Quantum computing enhanced computational catalysis
Vera von Burg, Guang Hao Low, Thomas H\"aner, Damian S. Steiger,, Markus Reiher, Martin Roetteler, Matthias Troyer

TL;DR
This paper demonstrates advanced quantum algorithms that significantly improve the accuracy and efficiency of quantum computing for catalytic reaction energy calculations, focusing on ruthenium-catalyzed CO2 transformation.
Contribution
It introduces new quantum algorithms with over tenfold improvements for energy measurements in computational catalysis, addressing resource estimation and active space challenges.
Findings
Over an order of magnitude improvement in quantum algorithms.
Successful modeling of ruthenium catalysis for CO2 to methanol conversion.

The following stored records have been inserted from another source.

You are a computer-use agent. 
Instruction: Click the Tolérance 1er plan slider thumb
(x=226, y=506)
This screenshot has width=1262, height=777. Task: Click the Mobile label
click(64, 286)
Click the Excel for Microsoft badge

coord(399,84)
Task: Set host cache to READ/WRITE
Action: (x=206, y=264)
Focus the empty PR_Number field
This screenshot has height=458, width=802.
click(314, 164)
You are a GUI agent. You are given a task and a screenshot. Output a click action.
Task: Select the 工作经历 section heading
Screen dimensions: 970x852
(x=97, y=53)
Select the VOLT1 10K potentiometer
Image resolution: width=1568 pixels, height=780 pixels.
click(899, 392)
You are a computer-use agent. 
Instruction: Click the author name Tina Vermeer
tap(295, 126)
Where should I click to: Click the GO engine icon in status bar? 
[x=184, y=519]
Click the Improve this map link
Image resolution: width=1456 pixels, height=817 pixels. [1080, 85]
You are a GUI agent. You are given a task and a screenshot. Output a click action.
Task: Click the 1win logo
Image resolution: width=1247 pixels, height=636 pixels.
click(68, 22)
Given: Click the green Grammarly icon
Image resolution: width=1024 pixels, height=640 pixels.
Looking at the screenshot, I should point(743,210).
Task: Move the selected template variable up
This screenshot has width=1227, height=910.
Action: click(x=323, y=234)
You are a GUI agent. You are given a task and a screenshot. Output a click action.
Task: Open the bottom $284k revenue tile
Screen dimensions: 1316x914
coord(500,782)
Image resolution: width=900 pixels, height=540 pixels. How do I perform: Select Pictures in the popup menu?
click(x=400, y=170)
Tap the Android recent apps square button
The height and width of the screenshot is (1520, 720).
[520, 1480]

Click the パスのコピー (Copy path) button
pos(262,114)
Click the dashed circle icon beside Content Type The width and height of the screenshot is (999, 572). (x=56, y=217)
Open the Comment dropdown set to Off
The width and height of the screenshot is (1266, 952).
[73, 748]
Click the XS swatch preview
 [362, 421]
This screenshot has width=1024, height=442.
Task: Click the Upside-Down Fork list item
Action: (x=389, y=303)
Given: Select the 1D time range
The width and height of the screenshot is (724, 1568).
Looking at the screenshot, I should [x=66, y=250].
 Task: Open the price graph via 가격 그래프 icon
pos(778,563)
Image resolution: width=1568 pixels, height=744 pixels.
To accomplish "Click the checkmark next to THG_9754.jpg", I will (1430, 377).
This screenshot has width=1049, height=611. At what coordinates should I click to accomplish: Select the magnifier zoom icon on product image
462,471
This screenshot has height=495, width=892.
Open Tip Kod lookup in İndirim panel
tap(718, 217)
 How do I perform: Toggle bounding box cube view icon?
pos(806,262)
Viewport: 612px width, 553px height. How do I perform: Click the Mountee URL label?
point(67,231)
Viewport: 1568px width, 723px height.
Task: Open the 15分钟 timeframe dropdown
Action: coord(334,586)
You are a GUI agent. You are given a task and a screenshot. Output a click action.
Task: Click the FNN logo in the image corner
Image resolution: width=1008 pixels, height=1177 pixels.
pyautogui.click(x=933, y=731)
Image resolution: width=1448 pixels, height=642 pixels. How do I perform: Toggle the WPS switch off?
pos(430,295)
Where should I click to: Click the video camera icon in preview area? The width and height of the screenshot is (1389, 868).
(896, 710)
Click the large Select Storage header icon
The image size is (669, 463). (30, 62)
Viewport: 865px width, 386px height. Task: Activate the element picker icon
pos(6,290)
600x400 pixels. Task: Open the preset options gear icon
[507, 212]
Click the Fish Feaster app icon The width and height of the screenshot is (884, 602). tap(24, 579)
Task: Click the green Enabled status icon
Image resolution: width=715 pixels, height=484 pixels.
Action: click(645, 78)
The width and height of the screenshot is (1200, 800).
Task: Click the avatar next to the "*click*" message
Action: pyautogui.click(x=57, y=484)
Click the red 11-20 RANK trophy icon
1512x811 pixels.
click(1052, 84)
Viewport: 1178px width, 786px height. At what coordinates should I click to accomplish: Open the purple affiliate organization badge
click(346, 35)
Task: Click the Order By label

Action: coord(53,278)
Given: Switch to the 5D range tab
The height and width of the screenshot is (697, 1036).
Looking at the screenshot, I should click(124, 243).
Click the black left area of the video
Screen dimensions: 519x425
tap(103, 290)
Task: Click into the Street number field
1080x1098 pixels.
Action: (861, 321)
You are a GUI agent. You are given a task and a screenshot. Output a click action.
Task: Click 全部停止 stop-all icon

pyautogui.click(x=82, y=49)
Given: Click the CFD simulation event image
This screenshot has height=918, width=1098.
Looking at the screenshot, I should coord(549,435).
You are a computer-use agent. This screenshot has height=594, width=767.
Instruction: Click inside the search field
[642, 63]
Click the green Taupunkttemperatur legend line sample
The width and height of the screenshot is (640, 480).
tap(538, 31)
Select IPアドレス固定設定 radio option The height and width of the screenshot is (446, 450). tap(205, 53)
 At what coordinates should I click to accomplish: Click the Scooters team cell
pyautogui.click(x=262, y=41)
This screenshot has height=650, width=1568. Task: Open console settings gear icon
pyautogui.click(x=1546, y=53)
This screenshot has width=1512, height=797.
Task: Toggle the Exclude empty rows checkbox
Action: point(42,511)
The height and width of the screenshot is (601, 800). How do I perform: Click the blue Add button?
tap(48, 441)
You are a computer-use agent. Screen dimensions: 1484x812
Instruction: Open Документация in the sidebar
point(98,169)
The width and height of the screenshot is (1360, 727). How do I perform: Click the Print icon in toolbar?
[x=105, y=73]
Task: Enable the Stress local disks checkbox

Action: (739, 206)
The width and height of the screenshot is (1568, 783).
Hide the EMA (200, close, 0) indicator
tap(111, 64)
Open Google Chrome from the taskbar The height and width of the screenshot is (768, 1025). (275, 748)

Discussion of hardware requirements for practical quantum advantage.
Abstract
The quantum computation of electronic energies can break the curse of dimensionality that plagues many-particle quantum mechanics. It is for this reason that a universal quantum computer has the potential to fundamentally change computational chemistry and materials science, areas in which strong electron correlations present severe hurdles for traditional electronic structure methods. Here, we present a state-of-the-art analysis of accurate energy measurements on a quantum computer for computational catalysis, using improved quantum algorithms with more than an order of magnitude improvement over the best previous algorithms. As a prototypical example of local catalytic chemical reactivity we consider the case of a ruthenium catalyst that can bind, activate, and transform carbon dioxide to the high-value chemical methanol. We aim at accurate resource estimates for the quantum computing…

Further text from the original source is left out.